EXERCISE BRIEF. Each line from the start of the data below through the one containing "1743x905 pixels." must be reproduced exactly.

GIVEN DATA.

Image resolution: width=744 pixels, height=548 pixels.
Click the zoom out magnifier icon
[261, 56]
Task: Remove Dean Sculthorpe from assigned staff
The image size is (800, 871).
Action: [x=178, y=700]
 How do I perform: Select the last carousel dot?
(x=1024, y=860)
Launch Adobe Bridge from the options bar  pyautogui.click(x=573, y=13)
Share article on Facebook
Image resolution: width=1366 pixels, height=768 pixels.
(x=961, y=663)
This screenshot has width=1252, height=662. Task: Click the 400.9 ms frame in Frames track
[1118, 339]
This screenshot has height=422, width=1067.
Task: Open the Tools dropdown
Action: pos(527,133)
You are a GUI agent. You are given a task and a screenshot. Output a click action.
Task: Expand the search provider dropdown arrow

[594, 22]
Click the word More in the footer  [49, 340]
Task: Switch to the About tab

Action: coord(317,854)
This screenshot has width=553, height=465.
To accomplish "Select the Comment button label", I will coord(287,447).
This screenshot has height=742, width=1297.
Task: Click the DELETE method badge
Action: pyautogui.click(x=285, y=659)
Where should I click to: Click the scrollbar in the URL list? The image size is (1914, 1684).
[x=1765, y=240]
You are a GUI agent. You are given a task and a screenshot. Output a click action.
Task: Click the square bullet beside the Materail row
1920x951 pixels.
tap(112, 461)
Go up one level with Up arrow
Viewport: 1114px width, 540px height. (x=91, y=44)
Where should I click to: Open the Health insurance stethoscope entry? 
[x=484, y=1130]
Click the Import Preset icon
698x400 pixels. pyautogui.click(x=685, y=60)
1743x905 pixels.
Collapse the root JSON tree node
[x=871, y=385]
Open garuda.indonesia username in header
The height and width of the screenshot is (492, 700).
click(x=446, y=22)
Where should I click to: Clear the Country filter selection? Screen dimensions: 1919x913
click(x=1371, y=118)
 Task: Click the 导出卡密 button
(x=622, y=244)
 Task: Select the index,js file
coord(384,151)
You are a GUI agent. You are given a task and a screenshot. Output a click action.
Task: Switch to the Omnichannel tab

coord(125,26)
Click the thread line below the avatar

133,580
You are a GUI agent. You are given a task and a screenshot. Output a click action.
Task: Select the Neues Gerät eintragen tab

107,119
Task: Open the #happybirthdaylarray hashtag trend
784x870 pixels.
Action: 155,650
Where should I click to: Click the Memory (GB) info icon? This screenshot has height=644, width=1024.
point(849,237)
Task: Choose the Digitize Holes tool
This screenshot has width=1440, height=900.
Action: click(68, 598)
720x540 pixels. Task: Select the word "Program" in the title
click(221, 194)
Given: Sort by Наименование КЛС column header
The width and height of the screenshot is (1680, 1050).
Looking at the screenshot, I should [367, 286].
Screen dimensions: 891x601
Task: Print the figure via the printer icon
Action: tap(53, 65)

TASK SOLUTION.
Image resolution: width=744 pixels, height=548 pixels.
Click the zoom out magnifier icon
[261, 56]
Task: Remove Dean Sculthorpe from assigned staff
The image size is (800, 871).
Action: [x=178, y=700]
 How do I perform: Select the last carousel dot?
(x=1024, y=860)
Launch Adobe Bridge from the options bar  pyautogui.click(x=573, y=13)
Share article on Facebook
Image resolution: width=1366 pixels, height=768 pixels.
(x=961, y=663)
This screenshot has width=1252, height=662. Task: Click the 400.9 ms frame in Frames track
[1118, 339]
This screenshot has height=422, width=1067.
Task: Open the Tools dropdown
Action: pos(527,133)
You are a GUI agent. You are given a task and a screenshot. Output a click action.
Task: Expand the search provider dropdown arrow

[594, 22]
Click the word More in the footer  [49, 340]
Task: Switch to the About tab

Action: coord(317,854)
This screenshot has width=553, height=465.
To accomplish "Select the Comment button label", I will coord(287,447).
This screenshot has height=742, width=1297.
Task: Click the DELETE method badge
Action: pyautogui.click(x=285, y=659)
Where should I click to: Click the scrollbar in the URL list? The image size is (1914, 1684).
[x=1765, y=240]
You are a GUI agent. You are given a task and a screenshot. Output a click action.
Task: Click the square bullet beside the Materail row
1920x951 pixels.
tap(112, 461)
Go up one level with Up arrow
Viewport: 1114px width, 540px height. (x=91, y=44)
Where should I click to: Open the Health insurance stethoscope entry? 
[x=484, y=1130]
Click the Import Preset icon
698x400 pixels. pyautogui.click(x=685, y=60)
1743x905 pixels.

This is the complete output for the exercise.